Problem to work on.
Repeat only what appears from the line containing "The height and width of the screenshot is (583, 493)." through the last line of the listing below, exactly as written.

Extracted entries.
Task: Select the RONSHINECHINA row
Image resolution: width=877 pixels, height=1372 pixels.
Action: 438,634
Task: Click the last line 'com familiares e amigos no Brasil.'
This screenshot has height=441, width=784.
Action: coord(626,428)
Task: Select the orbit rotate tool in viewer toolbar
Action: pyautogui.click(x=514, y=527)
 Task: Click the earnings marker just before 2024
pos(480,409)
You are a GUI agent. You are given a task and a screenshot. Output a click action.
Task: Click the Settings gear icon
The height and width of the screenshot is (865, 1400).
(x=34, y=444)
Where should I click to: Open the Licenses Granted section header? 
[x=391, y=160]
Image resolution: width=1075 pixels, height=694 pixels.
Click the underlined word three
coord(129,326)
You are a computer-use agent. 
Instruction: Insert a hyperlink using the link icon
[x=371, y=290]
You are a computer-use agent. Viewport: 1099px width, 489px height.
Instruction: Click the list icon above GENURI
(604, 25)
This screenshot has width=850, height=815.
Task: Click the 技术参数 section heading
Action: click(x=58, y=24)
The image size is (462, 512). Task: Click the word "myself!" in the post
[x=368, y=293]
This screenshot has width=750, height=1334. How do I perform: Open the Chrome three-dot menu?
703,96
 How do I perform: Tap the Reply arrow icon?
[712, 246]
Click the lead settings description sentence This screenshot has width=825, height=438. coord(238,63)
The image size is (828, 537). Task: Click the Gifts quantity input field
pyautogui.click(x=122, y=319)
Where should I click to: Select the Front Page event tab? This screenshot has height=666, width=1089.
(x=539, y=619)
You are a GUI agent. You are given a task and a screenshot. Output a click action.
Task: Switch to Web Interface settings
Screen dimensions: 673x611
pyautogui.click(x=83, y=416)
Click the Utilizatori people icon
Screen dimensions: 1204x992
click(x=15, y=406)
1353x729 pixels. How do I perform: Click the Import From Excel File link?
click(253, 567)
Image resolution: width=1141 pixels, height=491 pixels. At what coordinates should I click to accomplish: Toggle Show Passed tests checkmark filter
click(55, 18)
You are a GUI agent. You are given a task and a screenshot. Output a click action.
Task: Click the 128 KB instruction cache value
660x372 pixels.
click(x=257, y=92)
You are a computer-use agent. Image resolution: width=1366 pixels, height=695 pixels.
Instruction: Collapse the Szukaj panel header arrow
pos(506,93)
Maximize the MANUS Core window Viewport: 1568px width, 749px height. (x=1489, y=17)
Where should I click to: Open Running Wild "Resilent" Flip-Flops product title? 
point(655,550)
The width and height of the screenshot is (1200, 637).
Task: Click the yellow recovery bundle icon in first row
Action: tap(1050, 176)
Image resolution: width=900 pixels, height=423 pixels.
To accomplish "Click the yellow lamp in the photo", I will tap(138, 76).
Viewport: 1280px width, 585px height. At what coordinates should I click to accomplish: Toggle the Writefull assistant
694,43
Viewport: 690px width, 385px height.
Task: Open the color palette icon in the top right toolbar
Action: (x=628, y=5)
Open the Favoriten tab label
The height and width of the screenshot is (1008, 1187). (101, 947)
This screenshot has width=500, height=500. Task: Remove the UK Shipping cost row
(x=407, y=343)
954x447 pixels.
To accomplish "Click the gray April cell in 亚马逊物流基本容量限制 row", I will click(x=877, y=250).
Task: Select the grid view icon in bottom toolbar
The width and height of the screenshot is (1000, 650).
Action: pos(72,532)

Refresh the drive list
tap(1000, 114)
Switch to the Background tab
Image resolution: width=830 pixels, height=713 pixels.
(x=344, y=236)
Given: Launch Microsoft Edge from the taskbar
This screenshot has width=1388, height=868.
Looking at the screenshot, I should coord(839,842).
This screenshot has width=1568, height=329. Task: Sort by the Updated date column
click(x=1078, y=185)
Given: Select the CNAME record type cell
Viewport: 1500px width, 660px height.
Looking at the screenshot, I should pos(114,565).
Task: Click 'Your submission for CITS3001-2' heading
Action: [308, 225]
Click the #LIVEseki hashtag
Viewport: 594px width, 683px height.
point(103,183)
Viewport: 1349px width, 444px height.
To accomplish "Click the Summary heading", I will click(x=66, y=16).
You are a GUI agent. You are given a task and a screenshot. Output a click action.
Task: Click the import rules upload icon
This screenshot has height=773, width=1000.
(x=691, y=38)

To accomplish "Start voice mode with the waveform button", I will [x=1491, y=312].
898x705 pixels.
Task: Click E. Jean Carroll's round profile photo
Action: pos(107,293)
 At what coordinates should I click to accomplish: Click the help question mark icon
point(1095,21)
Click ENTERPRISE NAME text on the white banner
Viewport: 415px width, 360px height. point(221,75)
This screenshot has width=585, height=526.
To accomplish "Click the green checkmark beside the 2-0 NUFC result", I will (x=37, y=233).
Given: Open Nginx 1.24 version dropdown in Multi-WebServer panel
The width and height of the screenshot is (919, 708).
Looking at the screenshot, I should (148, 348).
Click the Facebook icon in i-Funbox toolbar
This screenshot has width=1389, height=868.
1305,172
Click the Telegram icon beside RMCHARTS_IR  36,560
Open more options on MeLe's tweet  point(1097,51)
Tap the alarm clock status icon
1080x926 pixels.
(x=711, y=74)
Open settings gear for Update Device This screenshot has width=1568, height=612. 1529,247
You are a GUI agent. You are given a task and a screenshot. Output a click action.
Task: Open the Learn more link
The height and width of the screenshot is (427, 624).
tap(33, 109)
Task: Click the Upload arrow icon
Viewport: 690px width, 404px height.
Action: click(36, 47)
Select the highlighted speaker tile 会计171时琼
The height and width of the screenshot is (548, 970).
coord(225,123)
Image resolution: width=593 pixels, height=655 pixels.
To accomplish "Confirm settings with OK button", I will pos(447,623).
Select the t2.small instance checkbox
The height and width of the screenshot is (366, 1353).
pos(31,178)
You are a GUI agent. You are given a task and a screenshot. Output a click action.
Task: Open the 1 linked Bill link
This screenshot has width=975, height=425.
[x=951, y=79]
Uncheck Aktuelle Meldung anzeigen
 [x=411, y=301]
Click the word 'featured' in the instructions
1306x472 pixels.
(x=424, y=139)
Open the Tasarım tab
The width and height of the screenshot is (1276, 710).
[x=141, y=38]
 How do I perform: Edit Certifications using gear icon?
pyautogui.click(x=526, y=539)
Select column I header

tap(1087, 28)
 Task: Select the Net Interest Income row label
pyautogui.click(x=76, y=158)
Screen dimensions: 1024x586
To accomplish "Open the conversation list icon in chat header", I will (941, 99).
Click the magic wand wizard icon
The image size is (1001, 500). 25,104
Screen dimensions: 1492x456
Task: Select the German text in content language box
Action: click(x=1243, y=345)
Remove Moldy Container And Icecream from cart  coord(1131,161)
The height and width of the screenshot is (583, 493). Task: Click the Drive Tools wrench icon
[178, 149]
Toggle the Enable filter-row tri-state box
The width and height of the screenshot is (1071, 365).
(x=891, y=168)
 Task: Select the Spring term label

Reply.
The height and width of the screenshot is (583, 493). Task: Click the Drive Tools wrench icon
[178, 149]
Toggle the Enable filter-row tri-state box
The width and height of the screenshot is (1071, 365).
(x=891, y=168)
 Task: Select the Spring term label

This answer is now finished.